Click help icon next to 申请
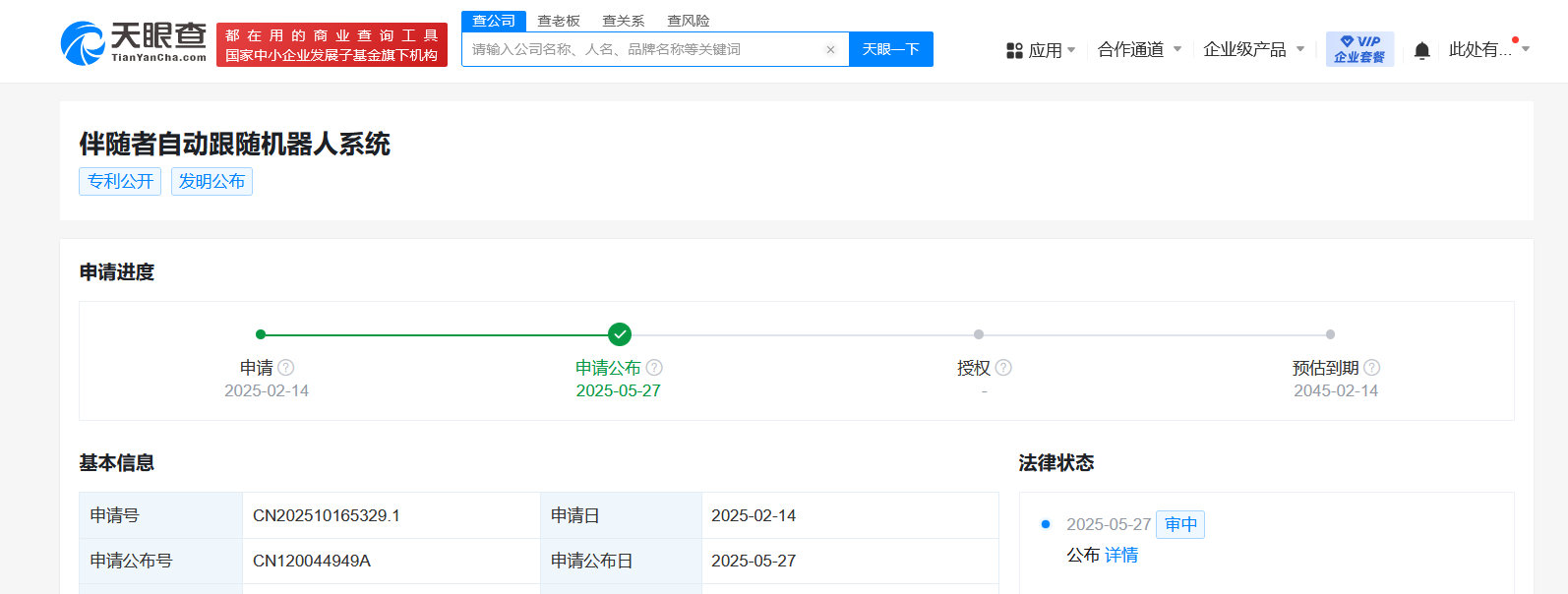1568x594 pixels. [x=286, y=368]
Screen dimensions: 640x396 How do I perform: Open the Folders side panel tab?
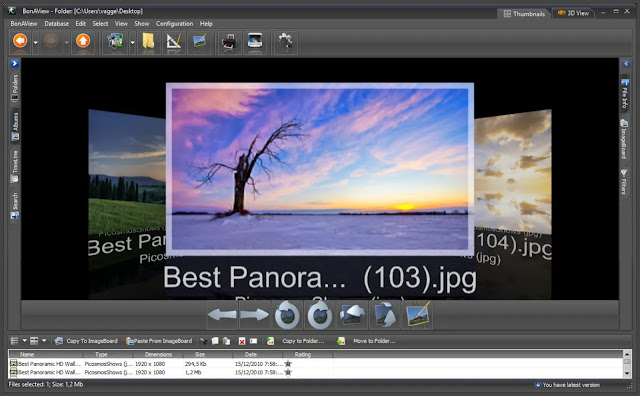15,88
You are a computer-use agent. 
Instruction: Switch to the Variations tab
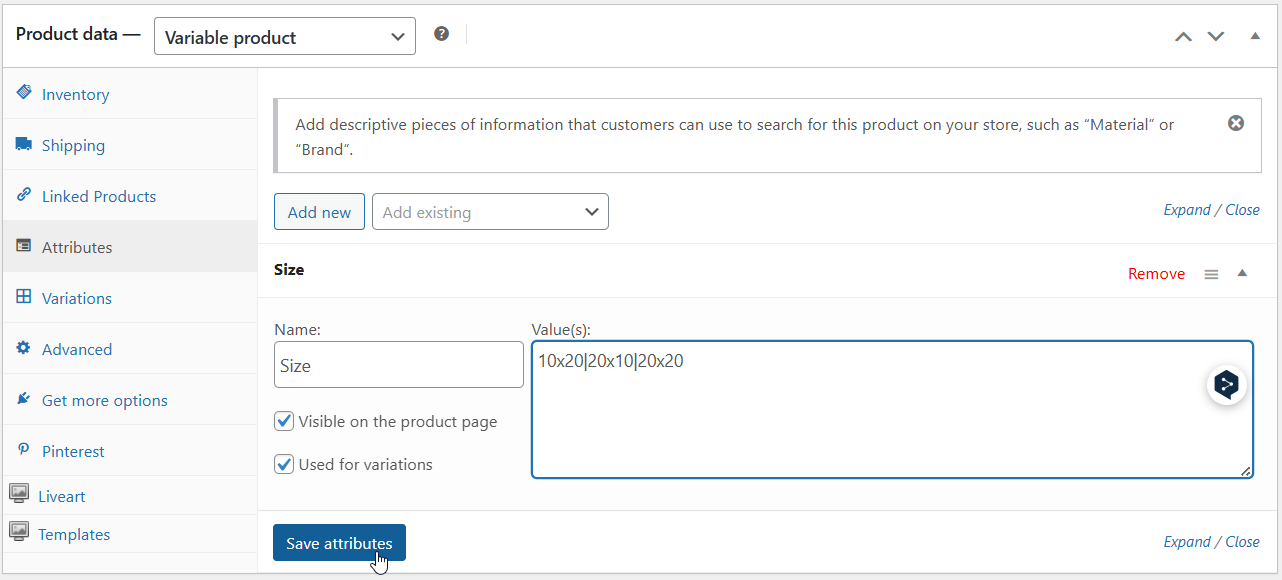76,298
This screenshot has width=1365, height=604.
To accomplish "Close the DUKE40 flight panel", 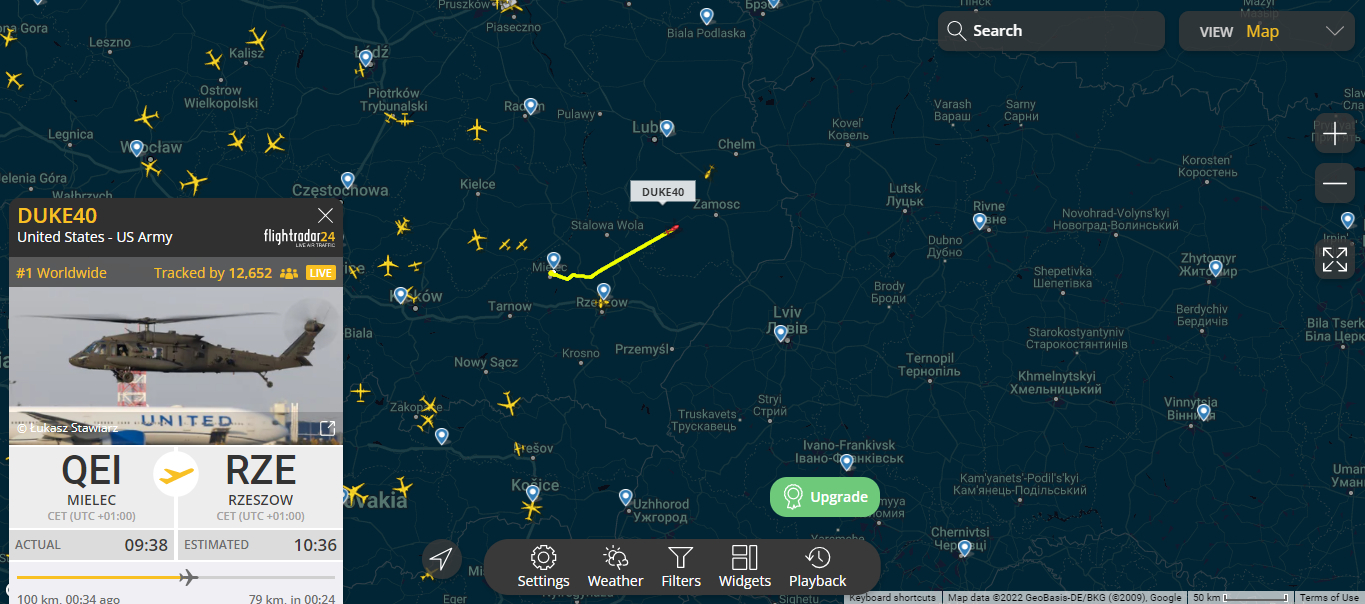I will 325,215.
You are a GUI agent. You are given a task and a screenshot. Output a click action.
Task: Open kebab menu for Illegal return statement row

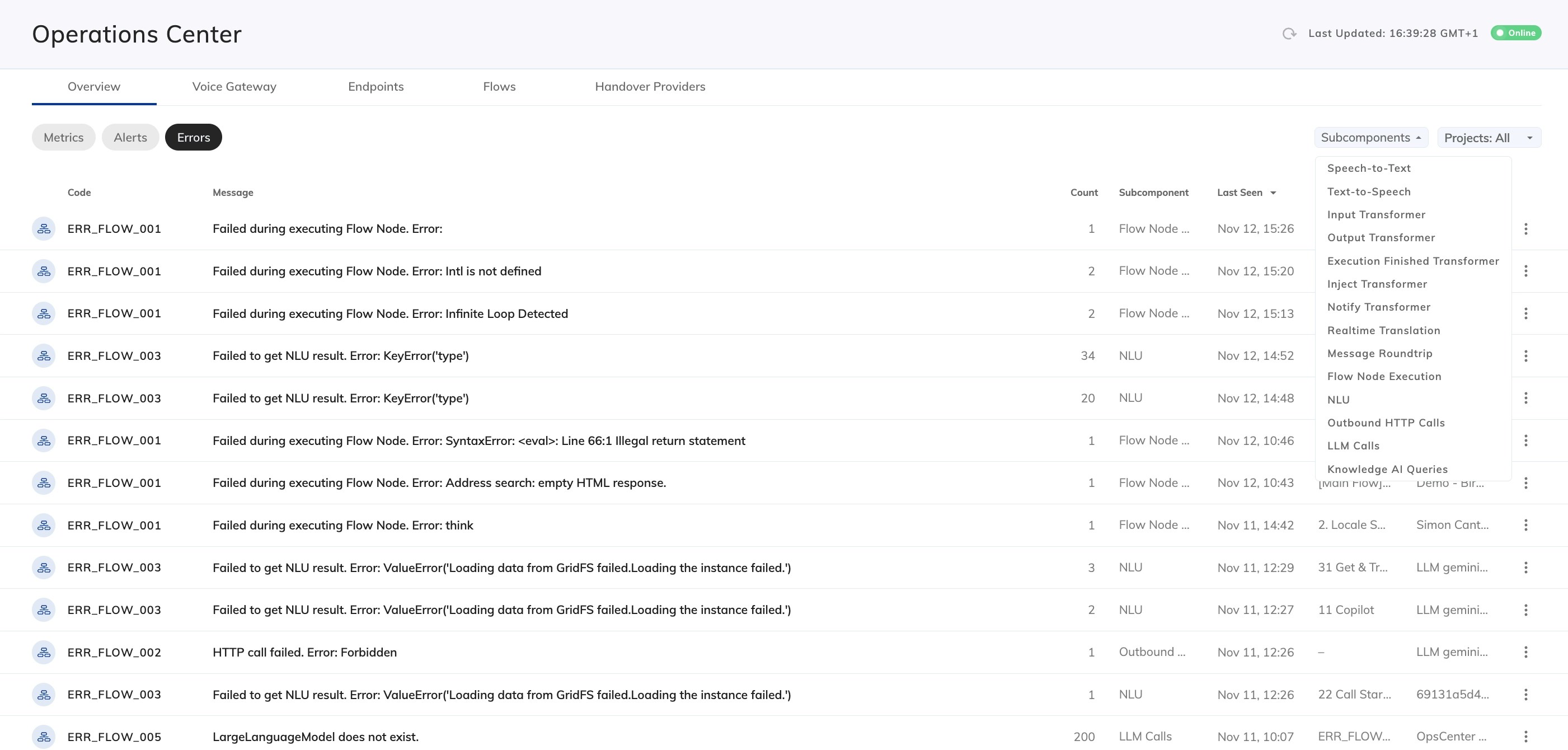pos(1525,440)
· · ·
Combien de lignes des entrées ci-dessus contiennent le mot « screenshot » ? Tenez compte des majuscules et minuscules, et donnez seulement le nombre.

2